*Problem to solve*
Find the line containing "This screenshot has width=1200, height=750." in the listing below. Repeat it exactly, along with each following line up to and including the one containing "The width and height of the screenshot is (887, 515).".

*Data listing*
┄┄┄┄┄┄┄┄┄┄
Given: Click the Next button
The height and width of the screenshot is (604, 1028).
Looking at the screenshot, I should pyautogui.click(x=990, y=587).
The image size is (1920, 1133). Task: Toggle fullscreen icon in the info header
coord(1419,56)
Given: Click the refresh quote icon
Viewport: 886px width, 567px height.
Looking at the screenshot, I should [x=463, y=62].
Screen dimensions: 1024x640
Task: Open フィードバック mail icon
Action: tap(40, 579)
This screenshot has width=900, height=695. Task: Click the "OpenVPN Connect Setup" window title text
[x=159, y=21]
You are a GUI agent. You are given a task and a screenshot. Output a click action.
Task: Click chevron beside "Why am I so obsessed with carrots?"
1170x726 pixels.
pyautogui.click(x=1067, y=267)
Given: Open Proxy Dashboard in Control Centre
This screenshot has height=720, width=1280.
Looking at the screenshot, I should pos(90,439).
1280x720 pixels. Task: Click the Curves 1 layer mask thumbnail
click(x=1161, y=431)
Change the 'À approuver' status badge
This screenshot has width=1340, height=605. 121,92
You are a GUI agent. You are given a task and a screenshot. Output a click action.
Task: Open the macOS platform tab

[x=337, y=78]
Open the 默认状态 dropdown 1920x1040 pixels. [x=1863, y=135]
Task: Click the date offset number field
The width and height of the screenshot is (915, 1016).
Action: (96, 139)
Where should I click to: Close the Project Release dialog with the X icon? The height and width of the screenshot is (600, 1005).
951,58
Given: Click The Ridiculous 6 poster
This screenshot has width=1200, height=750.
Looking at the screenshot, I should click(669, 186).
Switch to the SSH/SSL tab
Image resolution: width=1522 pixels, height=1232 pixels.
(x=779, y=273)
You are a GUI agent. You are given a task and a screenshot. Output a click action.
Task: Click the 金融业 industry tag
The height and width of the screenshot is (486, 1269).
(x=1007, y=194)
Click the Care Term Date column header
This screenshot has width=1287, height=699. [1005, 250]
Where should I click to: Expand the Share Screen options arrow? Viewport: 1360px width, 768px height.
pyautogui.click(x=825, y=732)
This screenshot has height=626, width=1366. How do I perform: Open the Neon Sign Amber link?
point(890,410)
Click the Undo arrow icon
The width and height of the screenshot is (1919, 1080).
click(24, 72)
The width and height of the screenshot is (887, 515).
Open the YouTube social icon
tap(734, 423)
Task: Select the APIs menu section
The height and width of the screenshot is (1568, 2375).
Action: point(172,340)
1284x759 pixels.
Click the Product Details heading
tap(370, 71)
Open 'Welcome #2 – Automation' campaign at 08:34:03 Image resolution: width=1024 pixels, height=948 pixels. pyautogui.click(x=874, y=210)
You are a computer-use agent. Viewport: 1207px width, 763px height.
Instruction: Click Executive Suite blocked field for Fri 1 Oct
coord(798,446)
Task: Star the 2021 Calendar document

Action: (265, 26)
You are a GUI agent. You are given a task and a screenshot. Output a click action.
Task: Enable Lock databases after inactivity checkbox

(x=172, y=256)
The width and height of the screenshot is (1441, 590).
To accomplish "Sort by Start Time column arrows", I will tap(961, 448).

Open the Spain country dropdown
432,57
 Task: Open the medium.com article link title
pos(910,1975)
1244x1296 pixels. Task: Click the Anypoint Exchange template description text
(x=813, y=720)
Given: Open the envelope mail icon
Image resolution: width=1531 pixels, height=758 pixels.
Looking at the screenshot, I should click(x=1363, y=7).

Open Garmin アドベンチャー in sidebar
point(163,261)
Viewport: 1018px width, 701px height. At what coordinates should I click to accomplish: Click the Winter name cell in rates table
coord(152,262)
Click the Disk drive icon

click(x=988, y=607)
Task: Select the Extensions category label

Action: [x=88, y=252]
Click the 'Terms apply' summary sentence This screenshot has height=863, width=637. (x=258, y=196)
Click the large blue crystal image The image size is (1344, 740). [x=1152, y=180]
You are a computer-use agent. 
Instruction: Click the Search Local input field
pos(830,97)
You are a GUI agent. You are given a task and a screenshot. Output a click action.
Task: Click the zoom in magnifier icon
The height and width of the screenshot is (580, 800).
┄┄┄┄┄┄┄┄┄┄
*Result of the task*
This screenshot has width=1200, height=750.
Looking at the screenshot, I should click(669, 186).
Switch to the SSH/SSL tab
Image resolution: width=1522 pixels, height=1232 pixels.
(x=779, y=273)
You are a GUI agent. You are given a task and a screenshot. Output a click action.
Task: Click the 金融业 industry tag
The height and width of the screenshot is (486, 1269).
(x=1007, y=194)
Click the Care Term Date column header
This screenshot has width=1287, height=699. [1005, 250]
Where should I click to: Expand the Share Screen options arrow? Viewport: 1360px width, 768px height.
pyautogui.click(x=825, y=732)
This screenshot has height=626, width=1366. How do I perform: Open the Neon Sign Amber link?
point(890,410)
Click the Undo arrow icon
The width and height of the screenshot is (1919, 1080).
click(24, 72)
The width and height of the screenshot is (887, 515).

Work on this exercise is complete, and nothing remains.